Moreover, Neri said that demand elements have also started to drive inflation amid the recovery of the economy, while imports have continued to ramp up given the increase in demand, causing the peso to depreciate.

According to the economist of the Ayala-led bank, additional pressure on the local currency has also come from the faster pace of policy tightening by the US Federal Reserve, which has already raised interest rates by 75 basis points this year.

Neri said that hiking the reverse repurchase rate would serve as a stabilizing tool that could temper the depreciation of the peso, and likely prevent a substantial decline in the country’s foreign exchange buffer that could lead to more volatility in the local markets.

“A 50 bps hike, combined with a reduction in the reserve requirement ratio, may be delivered either in the May 19 or June 23 (meeting),” Neri said.

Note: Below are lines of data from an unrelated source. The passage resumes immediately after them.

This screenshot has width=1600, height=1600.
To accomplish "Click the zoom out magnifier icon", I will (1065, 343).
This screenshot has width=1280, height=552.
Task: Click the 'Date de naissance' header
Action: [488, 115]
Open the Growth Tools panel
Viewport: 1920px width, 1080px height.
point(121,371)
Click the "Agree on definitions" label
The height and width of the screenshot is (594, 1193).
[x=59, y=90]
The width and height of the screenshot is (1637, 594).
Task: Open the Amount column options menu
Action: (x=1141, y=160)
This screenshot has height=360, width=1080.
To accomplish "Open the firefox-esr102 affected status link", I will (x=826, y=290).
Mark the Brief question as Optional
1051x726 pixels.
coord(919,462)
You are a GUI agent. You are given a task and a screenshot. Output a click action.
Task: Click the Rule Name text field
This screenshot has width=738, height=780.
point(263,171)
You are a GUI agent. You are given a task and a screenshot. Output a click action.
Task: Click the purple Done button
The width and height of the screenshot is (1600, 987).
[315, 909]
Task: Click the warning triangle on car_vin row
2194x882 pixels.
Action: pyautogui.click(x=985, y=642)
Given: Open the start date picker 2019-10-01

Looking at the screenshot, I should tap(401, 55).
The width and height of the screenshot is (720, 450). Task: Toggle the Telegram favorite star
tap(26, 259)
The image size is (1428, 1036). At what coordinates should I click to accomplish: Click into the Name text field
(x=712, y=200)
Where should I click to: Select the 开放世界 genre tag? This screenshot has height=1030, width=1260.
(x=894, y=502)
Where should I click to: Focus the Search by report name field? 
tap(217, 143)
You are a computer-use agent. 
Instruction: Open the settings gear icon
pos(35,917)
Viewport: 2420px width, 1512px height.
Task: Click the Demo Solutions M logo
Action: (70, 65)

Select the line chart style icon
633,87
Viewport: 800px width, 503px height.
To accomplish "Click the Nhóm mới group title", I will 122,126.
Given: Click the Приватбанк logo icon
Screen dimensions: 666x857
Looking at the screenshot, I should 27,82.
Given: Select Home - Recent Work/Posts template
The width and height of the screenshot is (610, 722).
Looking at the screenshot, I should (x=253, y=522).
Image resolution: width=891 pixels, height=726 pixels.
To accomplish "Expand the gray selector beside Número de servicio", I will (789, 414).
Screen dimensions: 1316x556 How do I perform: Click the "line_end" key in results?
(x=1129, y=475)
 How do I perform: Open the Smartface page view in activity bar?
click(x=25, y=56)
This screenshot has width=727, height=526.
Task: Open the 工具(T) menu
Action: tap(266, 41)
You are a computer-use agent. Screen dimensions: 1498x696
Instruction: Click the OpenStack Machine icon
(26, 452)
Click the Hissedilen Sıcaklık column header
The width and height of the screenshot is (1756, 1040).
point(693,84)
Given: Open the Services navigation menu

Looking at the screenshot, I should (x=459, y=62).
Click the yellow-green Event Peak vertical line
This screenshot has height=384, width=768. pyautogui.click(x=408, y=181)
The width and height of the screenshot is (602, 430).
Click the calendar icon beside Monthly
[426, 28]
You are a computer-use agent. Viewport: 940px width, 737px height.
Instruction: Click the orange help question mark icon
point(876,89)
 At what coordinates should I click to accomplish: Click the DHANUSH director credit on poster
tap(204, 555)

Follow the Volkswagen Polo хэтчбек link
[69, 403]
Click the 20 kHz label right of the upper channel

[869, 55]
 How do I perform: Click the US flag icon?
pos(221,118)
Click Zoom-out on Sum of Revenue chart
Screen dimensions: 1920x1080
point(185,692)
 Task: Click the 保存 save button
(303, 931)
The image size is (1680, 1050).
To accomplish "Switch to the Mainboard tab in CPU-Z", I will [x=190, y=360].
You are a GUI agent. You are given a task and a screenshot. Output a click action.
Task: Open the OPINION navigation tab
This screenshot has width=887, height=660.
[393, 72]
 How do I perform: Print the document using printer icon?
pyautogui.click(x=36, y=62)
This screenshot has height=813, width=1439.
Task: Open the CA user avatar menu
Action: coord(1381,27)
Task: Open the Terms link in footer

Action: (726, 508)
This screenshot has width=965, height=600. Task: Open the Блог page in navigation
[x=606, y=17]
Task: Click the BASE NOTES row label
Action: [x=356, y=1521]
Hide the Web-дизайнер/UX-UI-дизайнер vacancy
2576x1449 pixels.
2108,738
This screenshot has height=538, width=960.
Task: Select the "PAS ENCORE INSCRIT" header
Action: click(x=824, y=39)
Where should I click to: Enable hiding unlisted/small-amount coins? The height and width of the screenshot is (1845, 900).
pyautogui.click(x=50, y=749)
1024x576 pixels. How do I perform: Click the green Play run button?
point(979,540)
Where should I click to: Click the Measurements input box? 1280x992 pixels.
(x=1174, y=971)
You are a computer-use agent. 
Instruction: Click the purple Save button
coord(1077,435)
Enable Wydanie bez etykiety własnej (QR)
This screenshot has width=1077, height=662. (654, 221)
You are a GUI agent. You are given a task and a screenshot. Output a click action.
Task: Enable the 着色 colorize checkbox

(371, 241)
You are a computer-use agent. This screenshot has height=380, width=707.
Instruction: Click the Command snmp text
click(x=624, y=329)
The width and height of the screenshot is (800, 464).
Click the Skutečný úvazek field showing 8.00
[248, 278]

Sonia Zhu, associate economist at Moody’s Analytics, said the extraordinary first-quarter economic expansion puts the Philippines on track to meet the seven to nine percent GDP growth penned by economic managers for this year.

However, Zhu said the Philippines faces one of the fastest inflation rates in the Asia-Pacific region, quickening to its fastest pace in more than three years at 4.9 percent in April from a six-month high of four percent in March due to higher prices for food and oil.

Zhu said the elevated inflation is challenging the central bank’s accommodative monetary policy settings for more than a year.

After aggressively slashing interest rates by 200 basis points in 2020 as part of its COVID-19 response measures, the BSP has maintained a loose and expansionary policy stance by keeping rates at record lows to encourage lending and boost economic activity.

Economists and analysts widely expect the Monetary Board to maintain an accommodative monetary policy stance this month before reversing into a tightening mode by June.

The remaining rate-setting meetings of the Monetary Board for the first half are scheduled on May 19 and June 23.

“(The) BSP is scheduled to review monetary policy on May 19. A June rate hike is highly likely as broad-based growth is taking hold. However, with BSP under increasing pressure to arrest rising inflation pressures, we would not be surprised by a rate hike in May,” Zhu said.

According to the research arm of the Moody’s Group, the Philippine economy withstood the Omicron-led surge in COVID-19 cases at the start of the year as the government quickly transitioned to endemic strategies and allowed international travellers to return, bolstering services employment and unleashing pent-up demand.

Zhu said labor force grew, investments picked up, and credit grew for eight straight months as the economy continued to recover from the pandemic-induced recession.

“Higher lending boost investor and market confidence, coinciding with an increase in foreign direct investment,” Zhu said.

Zhu said that presumptive president Ferdinand “Bongbong” Marcos Jr. has vowed to continue President Duterte’s structural reforms and the Build Build Build program.